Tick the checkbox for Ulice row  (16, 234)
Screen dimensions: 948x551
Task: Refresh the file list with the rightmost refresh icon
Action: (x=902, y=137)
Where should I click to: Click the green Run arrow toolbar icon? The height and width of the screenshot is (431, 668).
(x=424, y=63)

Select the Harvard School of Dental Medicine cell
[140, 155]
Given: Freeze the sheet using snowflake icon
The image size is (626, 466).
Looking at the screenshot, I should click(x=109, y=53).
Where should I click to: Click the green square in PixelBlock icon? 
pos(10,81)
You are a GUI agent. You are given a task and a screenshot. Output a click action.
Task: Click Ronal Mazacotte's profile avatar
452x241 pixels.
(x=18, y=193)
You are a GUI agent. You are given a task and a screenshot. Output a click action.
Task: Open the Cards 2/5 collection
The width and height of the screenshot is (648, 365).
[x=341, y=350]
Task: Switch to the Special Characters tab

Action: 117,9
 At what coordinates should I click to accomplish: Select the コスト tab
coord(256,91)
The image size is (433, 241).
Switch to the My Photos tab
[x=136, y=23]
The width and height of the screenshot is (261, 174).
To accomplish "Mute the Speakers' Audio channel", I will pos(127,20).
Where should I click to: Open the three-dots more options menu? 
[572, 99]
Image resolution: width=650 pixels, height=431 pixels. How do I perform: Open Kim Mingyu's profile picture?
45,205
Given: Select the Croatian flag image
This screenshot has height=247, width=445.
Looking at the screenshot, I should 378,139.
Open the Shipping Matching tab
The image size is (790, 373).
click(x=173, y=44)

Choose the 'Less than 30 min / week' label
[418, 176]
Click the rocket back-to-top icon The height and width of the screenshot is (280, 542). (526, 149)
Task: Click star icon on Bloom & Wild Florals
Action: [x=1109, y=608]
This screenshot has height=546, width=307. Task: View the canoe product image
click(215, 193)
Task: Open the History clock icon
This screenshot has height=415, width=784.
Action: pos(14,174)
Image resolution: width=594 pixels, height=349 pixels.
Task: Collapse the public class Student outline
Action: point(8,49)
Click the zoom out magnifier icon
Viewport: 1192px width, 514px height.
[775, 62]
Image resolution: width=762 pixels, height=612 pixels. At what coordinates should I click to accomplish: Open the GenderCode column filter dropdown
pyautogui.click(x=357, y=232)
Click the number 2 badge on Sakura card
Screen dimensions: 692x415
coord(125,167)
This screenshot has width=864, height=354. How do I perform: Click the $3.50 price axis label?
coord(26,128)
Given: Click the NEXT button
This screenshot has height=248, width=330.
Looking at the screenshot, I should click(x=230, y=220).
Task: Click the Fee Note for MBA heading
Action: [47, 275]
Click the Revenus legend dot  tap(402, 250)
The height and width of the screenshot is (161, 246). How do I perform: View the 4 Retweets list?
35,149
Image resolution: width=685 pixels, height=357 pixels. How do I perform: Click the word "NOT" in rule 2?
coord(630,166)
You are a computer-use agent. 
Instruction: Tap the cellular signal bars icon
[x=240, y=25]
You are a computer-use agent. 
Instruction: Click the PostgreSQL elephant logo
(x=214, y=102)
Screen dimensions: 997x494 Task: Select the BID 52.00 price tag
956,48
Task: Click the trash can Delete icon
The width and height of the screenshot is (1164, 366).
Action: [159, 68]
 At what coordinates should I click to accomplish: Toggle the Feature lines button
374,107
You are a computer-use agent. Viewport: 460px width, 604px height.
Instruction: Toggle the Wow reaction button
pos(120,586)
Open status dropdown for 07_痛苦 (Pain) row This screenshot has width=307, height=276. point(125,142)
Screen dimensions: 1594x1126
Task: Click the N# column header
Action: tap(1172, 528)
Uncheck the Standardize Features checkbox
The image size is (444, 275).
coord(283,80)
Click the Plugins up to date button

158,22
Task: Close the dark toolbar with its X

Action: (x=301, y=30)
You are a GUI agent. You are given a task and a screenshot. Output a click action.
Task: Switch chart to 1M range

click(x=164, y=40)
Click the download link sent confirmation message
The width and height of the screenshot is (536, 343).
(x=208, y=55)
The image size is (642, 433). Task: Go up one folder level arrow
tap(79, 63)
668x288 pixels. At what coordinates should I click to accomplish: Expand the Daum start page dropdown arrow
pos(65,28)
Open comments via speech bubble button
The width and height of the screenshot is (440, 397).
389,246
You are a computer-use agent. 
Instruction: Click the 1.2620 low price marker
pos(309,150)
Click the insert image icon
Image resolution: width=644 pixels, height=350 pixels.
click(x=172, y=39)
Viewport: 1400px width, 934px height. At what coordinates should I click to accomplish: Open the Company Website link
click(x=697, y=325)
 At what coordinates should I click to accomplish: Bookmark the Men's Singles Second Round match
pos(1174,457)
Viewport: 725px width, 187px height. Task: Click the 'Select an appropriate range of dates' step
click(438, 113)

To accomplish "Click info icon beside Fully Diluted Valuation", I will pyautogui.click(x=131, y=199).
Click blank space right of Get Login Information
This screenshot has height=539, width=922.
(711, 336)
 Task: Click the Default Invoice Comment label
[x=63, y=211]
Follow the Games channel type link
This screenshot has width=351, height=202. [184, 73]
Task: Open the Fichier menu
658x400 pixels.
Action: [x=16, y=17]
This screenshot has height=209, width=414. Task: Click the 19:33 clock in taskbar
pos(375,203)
━━━━━━━━
* **Work item**
Whenever a line of the listing contains the word "will", it counts; say the total only.

* **Your response**
2